Mirri è arrivato a Firenze nel novembre 2022, assumendo la direzione della Struttura complessa di Pediatria e neonatologia dell’ospedale Santa Maria Annunziata, ruolo che tutt’ora ricopre parallelamente al nuovo incarico dipartimentale. Precedentemente, ha maturato esperienze in Lombardia, prima nell’ambito della Terapia intensiva neonatale dell’ospedale di Lecco con incarichi gestionali in rianimazione neonatale, trasporto neonatale protetto e cure intermedie neonatali, successivamente alla guida delle strutture complesse di Pediatria e neonatologia degli ospedali di Gallarate, Angera e Saronno.
Dal dicembre 2024, il dottor Mirri dirige, inoltre, la Terapia intensiva neonatale dell’ospedale fiorentino San Giovanni di Dio.
In questi anni Mirri ha posto particolare attenzione all’integrazione tra assistenza pediatrica e neonatologica, alla gestione del neonato fragile e critico, alla continuità assistenziale e alla valorizzazione della formazione degli operatori sanitari. Un ruolo centrale nel suo percorso professionale è rappresentato infatti anche dalla formazione nell’emergenza e nella rianimazione neonatale. Nel corso della sua carriera si è dedicato alla formazione del personale sanitario e ha sviluppato una specifica esperienza nella formazione multidisciplinare di pediatri, neonatologi, ostetriche, infermieri, anestesisti-rianimatori e operatori dell’emergenza. La sua attività formativa prosegue anche all’interno dell’Asl Toscana centro, come responsabile scientifico di programmi di formazione in rianimazione neonatale.

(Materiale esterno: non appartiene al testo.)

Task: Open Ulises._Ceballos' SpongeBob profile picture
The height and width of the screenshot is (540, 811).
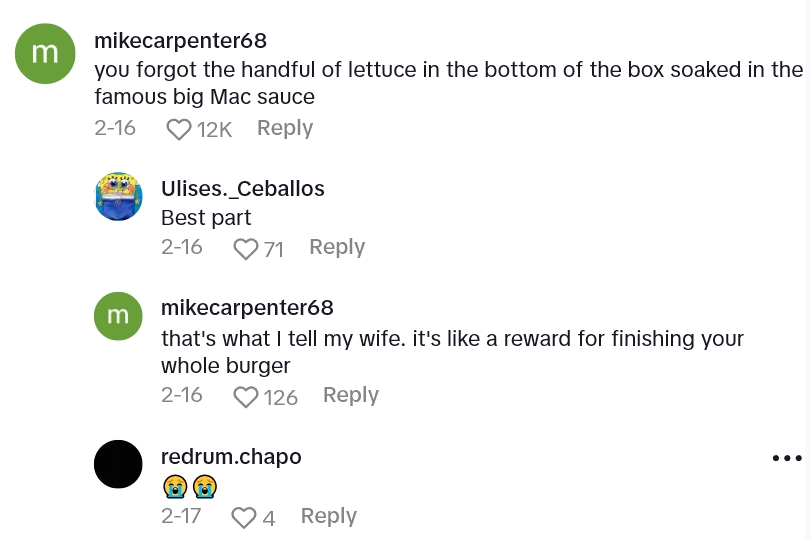Action: point(118,196)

“Assumere la direzione dell’Area Pediatria e Neonatologia rappresenta per me una grande responsabilità e, allo stesso tempo, una straordinaria opportunità – sottolinea Mirri – in questi anni in Asl Toscana centro ho avuto modo di conoscere una realtà professionale di grande valore e di lavorare insieme a equipe competenti e motivate. Il mio obiettivo è proseguire nel percorso di integrazione tra pediatria, neonatologia e terapia intensiva neonatale, mettendo al centro la qualità e la sicurezza delle cure e costruendo percorsi sempre più omogenei. La sfida dei prossimi anni sarà quella di unire elevati livelli di specializzazione con un’assistenza sempre più personalizzata”.